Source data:
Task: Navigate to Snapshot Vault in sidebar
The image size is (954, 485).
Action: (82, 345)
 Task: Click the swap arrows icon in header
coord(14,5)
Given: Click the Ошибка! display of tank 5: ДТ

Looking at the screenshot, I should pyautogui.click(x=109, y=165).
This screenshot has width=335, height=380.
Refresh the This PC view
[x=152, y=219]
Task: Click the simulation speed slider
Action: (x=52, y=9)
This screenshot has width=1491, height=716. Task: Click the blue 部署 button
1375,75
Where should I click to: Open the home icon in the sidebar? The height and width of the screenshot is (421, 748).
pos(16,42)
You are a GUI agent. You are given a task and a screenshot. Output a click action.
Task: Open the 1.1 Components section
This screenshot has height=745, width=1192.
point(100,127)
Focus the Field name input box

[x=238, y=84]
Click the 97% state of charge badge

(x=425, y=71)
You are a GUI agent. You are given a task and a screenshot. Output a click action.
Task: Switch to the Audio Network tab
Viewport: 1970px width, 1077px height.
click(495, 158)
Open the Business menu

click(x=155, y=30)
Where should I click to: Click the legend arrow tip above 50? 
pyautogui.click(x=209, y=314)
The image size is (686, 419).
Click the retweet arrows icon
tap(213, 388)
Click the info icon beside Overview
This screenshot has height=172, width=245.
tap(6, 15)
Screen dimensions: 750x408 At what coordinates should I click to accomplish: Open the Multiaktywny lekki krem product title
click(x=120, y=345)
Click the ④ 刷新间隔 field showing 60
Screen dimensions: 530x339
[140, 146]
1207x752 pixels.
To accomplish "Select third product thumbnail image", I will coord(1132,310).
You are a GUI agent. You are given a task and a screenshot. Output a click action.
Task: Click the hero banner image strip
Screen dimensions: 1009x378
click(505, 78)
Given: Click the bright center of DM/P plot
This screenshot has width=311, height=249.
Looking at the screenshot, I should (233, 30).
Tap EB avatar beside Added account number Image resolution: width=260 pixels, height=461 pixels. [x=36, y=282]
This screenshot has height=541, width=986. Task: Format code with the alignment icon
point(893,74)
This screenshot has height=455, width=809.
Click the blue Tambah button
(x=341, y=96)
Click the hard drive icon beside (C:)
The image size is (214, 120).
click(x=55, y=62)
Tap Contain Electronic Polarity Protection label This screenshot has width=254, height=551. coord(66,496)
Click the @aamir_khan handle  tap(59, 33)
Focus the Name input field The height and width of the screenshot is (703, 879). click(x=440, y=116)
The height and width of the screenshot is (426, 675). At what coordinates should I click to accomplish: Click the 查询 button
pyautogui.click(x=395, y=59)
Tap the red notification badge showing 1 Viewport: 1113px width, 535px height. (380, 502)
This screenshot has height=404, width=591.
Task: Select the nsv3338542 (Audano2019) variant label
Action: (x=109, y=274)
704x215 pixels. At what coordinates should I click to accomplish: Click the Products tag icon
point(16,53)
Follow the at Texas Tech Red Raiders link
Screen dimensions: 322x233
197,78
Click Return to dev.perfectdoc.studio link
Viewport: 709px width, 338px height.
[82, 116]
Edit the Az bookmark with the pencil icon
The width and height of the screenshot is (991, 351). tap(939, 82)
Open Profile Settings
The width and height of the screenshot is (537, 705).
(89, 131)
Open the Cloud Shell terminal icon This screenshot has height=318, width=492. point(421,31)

Problem to solve: When you repeat the data, keep each line exactly as given.

Task answer:
Task: Navigate to Snapshot Vault in sidebar
The image size is (954, 485).
Action: (82, 345)
 Task: Click the swap arrows icon in header
coord(14,5)
Given: Click the Ошибка! display of tank 5: ДТ

Looking at the screenshot, I should pyautogui.click(x=109, y=165).
This screenshot has width=335, height=380.
Refresh the This PC view
[x=152, y=219]
Task: Click the simulation speed slider
Action: (x=52, y=9)
This screenshot has width=1491, height=716. Task: Click the blue 部署 button
1375,75
Where should I click to: Open the home icon in the sidebar? The height and width of the screenshot is (421, 748).
pos(16,42)
You are a GUI agent. You are given a task and a screenshot. Output a click action.
Task: Open the 1.1 Components section
This screenshot has height=745, width=1192.
point(100,127)
Focus the Field name input box

[x=238, y=84]
Click the 97% state of charge badge

(x=425, y=71)
You are a GUI agent. You are given a task and a screenshot. Output a click action.
Task: Switch to the Audio Network tab
Viewport: 1970px width, 1077px height.
click(495, 158)
Open the Business menu

click(x=155, y=30)
Where should I click to: Click the legend arrow tip above 50? 
pyautogui.click(x=209, y=314)
The image size is (686, 419).
Click the retweet arrows icon
tap(213, 388)
Click the info icon beside Overview
This screenshot has height=172, width=245.
tap(6, 15)
Screen dimensions: 750x408 At what coordinates should I click to accomplish: Open the Multiaktywny lekki krem product title
click(x=120, y=345)
Click the ④ 刷新间隔 field showing 60
Screen dimensions: 530x339
[140, 146]
1207x752 pixels.
To accomplish "Select third product thumbnail image", I will coord(1132,310).
You are a GUI agent. You are given a task and a screenshot. Output a click action.
Task: Click the hero banner image strip
Screen dimensions: 1009x378
click(505, 78)
Given: Click the bright center of DM/P plot
This screenshot has width=311, height=249.
Looking at the screenshot, I should (233, 30).
Tap EB avatar beside Added account number Image resolution: width=260 pixels, height=461 pixels. [x=36, y=282]
This screenshot has height=541, width=986. Task: Format code with the alignment icon
point(893,74)
This screenshot has height=455, width=809.
Click the blue Tambah button
(x=341, y=96)
Click the hard drive icon beside (C:)
The image size is (214, 120).
click(x=55, y=62)
Tap Contain Electronic Polarity Protection label This screenshot has width=254, height=551. coord(66,496)
Click the @aamir_khan handle  tap(59, 33)
Focus the Name input field The height and width of the screenshot is (703, 879). click(x=440, y=116)
The height and width of the screenshot is (426, 675). At what coordinates should I click to accomplish: Click the 查询 button
pyautogui.click(x=395, y=59)
Tap the red notification badge showing 1 Viewport: 1113px width, 535px height. (380, 502)
This screenshot has height=404, width=591.
Task: Select the nsv3338542 (Audano2019) variant label
Action: (x=109, y=274)
704x215 pixels. At what coordinates should I click to accomplish: Click the Products tag icon
point(16,53)
Follow the at Texas Tech Red Raiders link
Screen dimensions: 322x233
197,78
Click Return to dev.perfectdoc.studio link
Viewport: 709px width, 338px height.
[82, 116]
Edit the Az bookmark with the pencil icon
The width and height of the screenshot is (991, 351). tap(939, 82)
Open Profile Settings
The width and height of the screenshot is (537, 705).
(89, 131)
Open the Cloud Shell terminal icon This screenshot has height=318, width=492. point(421,31)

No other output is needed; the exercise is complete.